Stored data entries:

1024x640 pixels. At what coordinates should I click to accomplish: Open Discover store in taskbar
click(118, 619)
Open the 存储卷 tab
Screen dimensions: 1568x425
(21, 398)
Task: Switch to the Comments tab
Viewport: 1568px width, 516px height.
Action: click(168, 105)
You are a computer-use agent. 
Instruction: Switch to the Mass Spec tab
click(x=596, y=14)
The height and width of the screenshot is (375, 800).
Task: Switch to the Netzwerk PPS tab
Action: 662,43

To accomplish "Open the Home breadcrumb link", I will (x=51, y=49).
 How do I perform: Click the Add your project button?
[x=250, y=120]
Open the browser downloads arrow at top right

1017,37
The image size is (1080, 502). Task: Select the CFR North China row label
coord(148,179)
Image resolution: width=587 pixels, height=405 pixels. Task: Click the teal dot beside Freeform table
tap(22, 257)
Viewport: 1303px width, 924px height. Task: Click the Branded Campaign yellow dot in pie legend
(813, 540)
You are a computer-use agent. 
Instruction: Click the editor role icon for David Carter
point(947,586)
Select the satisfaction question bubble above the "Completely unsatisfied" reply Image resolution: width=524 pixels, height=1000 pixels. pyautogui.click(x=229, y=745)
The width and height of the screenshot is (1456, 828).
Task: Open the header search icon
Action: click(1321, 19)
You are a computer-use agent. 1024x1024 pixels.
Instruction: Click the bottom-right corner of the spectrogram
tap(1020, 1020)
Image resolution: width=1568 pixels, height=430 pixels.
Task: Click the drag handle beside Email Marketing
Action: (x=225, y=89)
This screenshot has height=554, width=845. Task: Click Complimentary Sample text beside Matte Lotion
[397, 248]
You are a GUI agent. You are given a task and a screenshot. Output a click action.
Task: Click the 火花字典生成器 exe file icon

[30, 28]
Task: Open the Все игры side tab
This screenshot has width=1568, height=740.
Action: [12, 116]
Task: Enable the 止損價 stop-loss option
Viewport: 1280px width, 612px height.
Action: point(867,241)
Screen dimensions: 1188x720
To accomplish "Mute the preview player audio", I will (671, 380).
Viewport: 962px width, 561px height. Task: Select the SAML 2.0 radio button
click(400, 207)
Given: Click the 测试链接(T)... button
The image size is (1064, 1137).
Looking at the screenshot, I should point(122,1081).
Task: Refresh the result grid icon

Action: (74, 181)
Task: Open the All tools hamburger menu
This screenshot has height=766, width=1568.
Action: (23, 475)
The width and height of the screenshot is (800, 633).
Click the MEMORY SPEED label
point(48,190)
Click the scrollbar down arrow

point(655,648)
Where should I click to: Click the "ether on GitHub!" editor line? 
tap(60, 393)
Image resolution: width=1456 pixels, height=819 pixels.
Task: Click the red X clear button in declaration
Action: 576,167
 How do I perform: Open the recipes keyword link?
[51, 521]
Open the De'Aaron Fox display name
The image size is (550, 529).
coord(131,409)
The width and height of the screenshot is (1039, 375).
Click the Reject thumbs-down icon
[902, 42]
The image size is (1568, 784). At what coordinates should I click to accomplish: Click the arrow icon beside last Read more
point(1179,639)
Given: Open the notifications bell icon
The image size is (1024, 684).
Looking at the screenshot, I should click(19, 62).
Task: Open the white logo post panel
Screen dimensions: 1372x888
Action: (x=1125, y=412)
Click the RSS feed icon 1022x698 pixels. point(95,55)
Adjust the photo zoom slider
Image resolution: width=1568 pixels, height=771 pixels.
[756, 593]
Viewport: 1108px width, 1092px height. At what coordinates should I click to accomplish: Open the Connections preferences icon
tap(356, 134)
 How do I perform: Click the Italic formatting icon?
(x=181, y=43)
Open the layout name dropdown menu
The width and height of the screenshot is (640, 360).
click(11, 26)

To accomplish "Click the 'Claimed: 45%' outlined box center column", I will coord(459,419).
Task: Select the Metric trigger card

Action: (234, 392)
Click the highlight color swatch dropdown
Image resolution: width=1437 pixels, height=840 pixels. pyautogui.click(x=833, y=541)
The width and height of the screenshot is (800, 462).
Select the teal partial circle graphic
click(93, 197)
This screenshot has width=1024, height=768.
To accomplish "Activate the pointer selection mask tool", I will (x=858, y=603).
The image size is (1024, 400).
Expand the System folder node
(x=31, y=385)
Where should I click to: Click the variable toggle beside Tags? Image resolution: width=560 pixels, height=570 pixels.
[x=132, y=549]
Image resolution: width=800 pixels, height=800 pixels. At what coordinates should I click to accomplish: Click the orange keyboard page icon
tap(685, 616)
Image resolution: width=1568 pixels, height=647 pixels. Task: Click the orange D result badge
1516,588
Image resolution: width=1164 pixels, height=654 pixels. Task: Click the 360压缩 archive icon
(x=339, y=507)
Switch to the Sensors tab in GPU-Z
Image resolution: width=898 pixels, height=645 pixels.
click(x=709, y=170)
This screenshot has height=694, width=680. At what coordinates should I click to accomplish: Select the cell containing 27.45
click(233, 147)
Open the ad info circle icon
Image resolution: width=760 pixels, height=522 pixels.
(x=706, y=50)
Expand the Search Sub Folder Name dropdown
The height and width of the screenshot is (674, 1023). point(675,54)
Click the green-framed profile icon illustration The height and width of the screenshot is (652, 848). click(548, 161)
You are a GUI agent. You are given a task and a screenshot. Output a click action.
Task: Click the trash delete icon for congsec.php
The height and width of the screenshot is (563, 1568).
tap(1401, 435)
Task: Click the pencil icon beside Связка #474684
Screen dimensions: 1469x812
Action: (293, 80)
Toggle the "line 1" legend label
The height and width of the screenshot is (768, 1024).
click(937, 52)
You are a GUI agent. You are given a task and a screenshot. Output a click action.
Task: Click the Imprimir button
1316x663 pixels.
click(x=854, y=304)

**Directions for this task**:
Look through the entries above and copy each line that has "menu" in it.

**Result**:
Task: Open the All tools hamburger menu
Open the layout name dropdown menu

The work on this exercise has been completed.